In the field of the surveillance and analysis of environments, the conventional systems known from the prior art are mainly based on image and video technologies.
In the field of surveillance using audio, the technical problems involved are notably as follows:                1) how can you detect specific and/or abnormal sound events?        2) how can you have solutions that are robust to the background noise and its variabilities, that is to say solutions that are reliable and that do not generate alarm signals continually or in an untimely manner?        3) how do you classify the various events recorded?        
In the field of the analysis of sound events, the prior art distinguishes two processes. The first is a detection process. The second is a detected events classification process.
The conventional detection methods for sound events are generally based on the extraction of parameters characteristic of the signals that are to be detected.

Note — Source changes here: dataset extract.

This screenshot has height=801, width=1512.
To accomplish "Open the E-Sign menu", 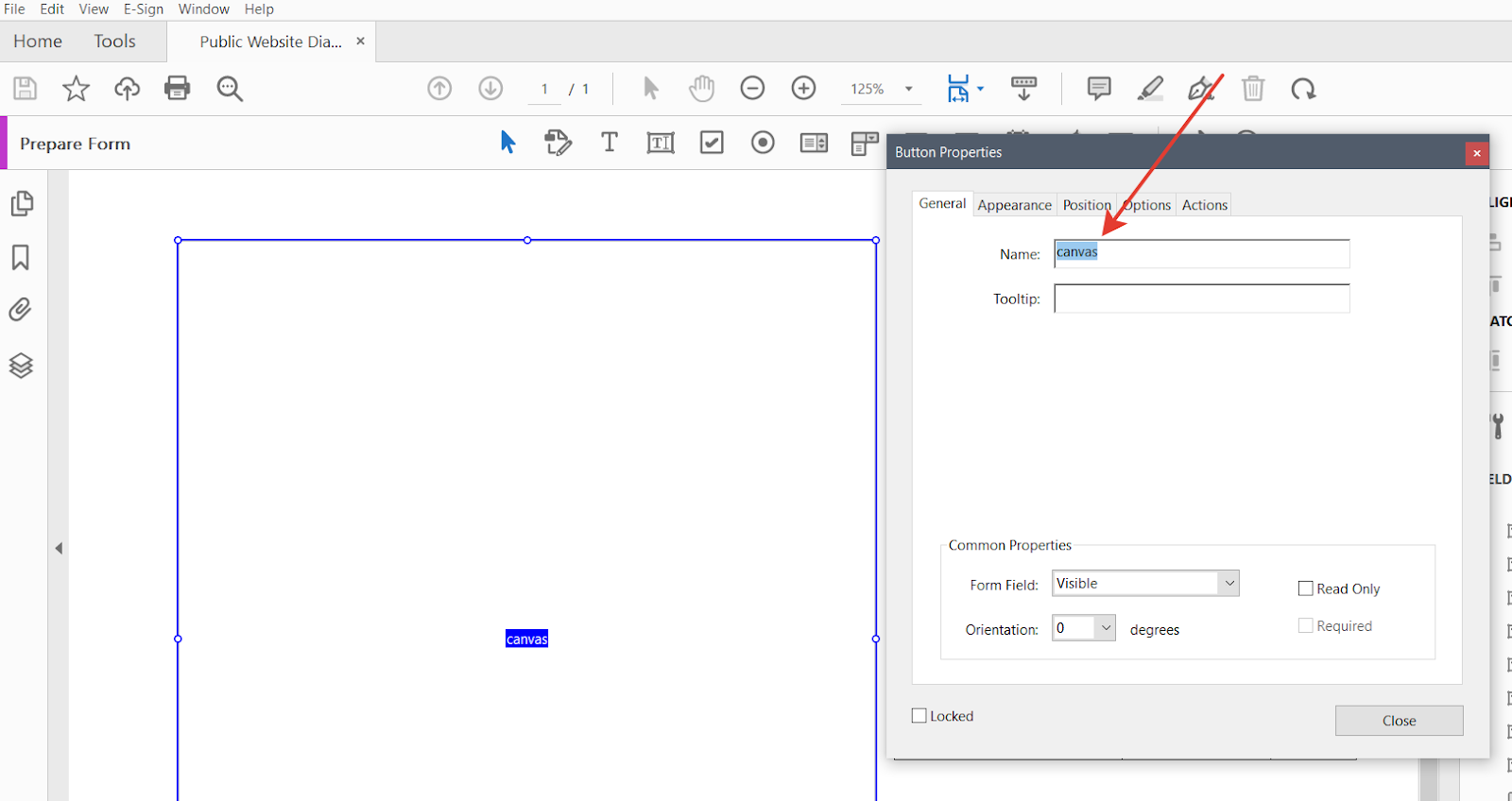I will pos(144,9).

The parameters are, usually, time-related, frequency-related or time/frequency-related parameters.
In the case of the classification methods known from the prior art, these are usually based on so-called supervised approaches, in which a model for each event to be classified is obtained from segmented and labeled learning data. These solutions are based, for example, on classification algorithms known by the abbreviations HMM for Hidden Markov Model, GMM for Gaussian Mixture Model, SVM for Support Vector Machine, or even NN for Neural Network. These models are known to those skilled in the art and will not be detailed. The proximity of the real test data and of the learning data conditions the performance levels of these classification systems.
The major drawbacks to the supervised approach stem from the need to specify the abnormal events first, and to collect a sufficient and statistically representative quantity of these events. Specifying the events is not always possible, nor is collecting a sufficient number of productions to enrich a database. Also, a new supervised learning is necessary for each new configuration. The supervision task requires human intervention (manual or semi-automatic segmentation, labeling, etc.). The flexibility of these solutions is therefore limited in terms of usage, and the recognition of new environments is difficult to implement. Finally, learning event models takes account of the background noise and its variability, so, as a matter of fact, it may in certain cases not be robust. These approaches can be regarded as non-automated approaches, that is to say approaches that require human intervention.
Despite all the results that these systems give, the solutions from the prior art do not make it possible to correctly process the audio events that are not predefined. The robustness to the environment and its variability are limited.